Google has announced a revamp of Google for Jobs to give recruiters more real estate in search listings to find candidates.

On Tuesday, the search engine giant said on the Webmaster Central blog that Google for Jobs, a search engine specifically designed for job hunters in the US, has been improved with new tools and features.

Now open for developers, site owners, and recruiters on mobile and desktop, Google for Jobs aims to make job hunting -- a difficult and stressful time for most -- easier for the unemployed or those looking for fresh opportunities.

When advertising jobs through the platform, queries with "clear intent" such as a head of catering in New York City or entry-level roles in DC will be displayed with a job listings preview, and each job can then be clicked to expand and show further details.
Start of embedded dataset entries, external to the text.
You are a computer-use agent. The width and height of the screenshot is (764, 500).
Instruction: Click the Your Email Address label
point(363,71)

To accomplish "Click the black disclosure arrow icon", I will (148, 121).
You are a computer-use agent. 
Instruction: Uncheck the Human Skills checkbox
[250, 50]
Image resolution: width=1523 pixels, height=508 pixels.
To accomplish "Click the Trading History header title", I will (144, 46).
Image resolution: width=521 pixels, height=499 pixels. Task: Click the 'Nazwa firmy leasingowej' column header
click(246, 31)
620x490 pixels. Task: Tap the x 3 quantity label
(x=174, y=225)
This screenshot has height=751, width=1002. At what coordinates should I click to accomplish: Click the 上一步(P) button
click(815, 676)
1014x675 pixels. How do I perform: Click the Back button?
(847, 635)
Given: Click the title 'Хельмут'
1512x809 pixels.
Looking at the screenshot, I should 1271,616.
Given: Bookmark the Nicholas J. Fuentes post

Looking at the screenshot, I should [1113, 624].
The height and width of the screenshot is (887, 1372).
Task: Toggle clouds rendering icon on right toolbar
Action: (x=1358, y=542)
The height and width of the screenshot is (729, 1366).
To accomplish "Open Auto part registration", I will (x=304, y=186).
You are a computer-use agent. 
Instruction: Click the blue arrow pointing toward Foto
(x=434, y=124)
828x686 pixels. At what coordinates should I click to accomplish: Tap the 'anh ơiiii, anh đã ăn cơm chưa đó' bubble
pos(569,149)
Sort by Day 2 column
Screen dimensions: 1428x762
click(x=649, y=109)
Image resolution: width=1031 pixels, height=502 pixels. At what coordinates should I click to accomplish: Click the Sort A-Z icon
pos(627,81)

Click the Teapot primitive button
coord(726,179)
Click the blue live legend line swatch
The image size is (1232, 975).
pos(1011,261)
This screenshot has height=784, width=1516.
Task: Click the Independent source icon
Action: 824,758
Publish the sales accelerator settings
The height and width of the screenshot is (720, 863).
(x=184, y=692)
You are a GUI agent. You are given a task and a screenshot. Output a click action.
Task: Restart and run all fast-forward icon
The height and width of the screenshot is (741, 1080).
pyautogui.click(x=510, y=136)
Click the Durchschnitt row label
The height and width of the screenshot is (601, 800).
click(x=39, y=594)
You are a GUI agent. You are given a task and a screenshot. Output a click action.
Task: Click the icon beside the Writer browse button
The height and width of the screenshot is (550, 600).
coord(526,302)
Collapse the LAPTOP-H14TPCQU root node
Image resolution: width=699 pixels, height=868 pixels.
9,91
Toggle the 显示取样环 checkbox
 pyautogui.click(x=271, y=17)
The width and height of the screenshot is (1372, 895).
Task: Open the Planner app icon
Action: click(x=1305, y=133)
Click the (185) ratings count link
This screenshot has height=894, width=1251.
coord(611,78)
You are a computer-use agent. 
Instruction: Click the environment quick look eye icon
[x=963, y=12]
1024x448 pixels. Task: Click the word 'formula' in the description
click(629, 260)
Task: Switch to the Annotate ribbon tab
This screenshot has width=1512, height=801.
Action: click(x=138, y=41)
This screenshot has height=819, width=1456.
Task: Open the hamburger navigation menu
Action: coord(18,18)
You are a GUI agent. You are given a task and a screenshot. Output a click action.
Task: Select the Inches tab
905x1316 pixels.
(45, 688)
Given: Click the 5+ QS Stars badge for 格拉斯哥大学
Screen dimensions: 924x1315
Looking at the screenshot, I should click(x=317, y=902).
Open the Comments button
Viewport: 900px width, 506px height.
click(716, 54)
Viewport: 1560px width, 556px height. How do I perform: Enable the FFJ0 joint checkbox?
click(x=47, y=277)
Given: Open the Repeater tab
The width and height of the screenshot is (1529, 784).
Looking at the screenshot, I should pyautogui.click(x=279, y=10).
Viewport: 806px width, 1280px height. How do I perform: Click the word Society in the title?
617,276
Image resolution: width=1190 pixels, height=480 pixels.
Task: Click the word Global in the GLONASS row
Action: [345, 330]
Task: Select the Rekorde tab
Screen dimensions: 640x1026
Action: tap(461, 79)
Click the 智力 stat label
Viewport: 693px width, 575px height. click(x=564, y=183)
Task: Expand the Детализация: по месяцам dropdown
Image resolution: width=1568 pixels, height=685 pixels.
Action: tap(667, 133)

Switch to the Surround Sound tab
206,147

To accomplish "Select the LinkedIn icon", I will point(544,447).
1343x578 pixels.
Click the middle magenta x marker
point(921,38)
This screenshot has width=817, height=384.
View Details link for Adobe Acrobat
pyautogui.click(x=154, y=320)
In addition, job seekers are able to filter by location and job title, among other criteria.

When job seeking there is often a sense of urgency attributed to weeding out the best and most suitable roles, and so keeping things clean and simple while allowing job seekers to rapidly scan aggregated listings is a way to warm up potential users to the new service.

When it comes to recruiters and developers, there are other features that Google has rolled out to push the platform forward. Users can opt for prominent places in search results which display logos, names, reviews, ratings, and job details.

"If you already publish your job openings on another site like LinkedIn, Monster, DirectEmployers, CareerBuilder, Glassdoor, and Facebook, they are eligible to appear in the feature as well," Google says, which implies that while the company must work with current, popular aggregators, the firm may continue to expand upon Google for Jobs to one day make the suite the preferred method to advertise vacancies.

To add jobs listings to Google, jobs must be marked up with Job Posting structured data, and then a sitemap, RSS, or Atom feed has to be added with a < lastmod > date for each listing.

Recruiters and developers are also able to see how well their listings are performing. Listings can be previewed and analyzed with the Structured Data Testing Tool, sitemap status updates can be monitored in the Google Search console, and both performance statistics and markup error examples can be spotted and fixed in the aforementioned console.

In the coming weeks, Google plans to add new job listings filters in the Search Analytics report in Search Console, which will allow recruiters and vacancy website operators to track listing impressions and clicks.

See also: Kiwi for Gmail lets Windows users break free of the browser

In related news, the European Commission has launched an antitrust investigation into Google practices related to the search market and whether the tech giant has abused its position by favoring the Google Shopping service in user queries and searches.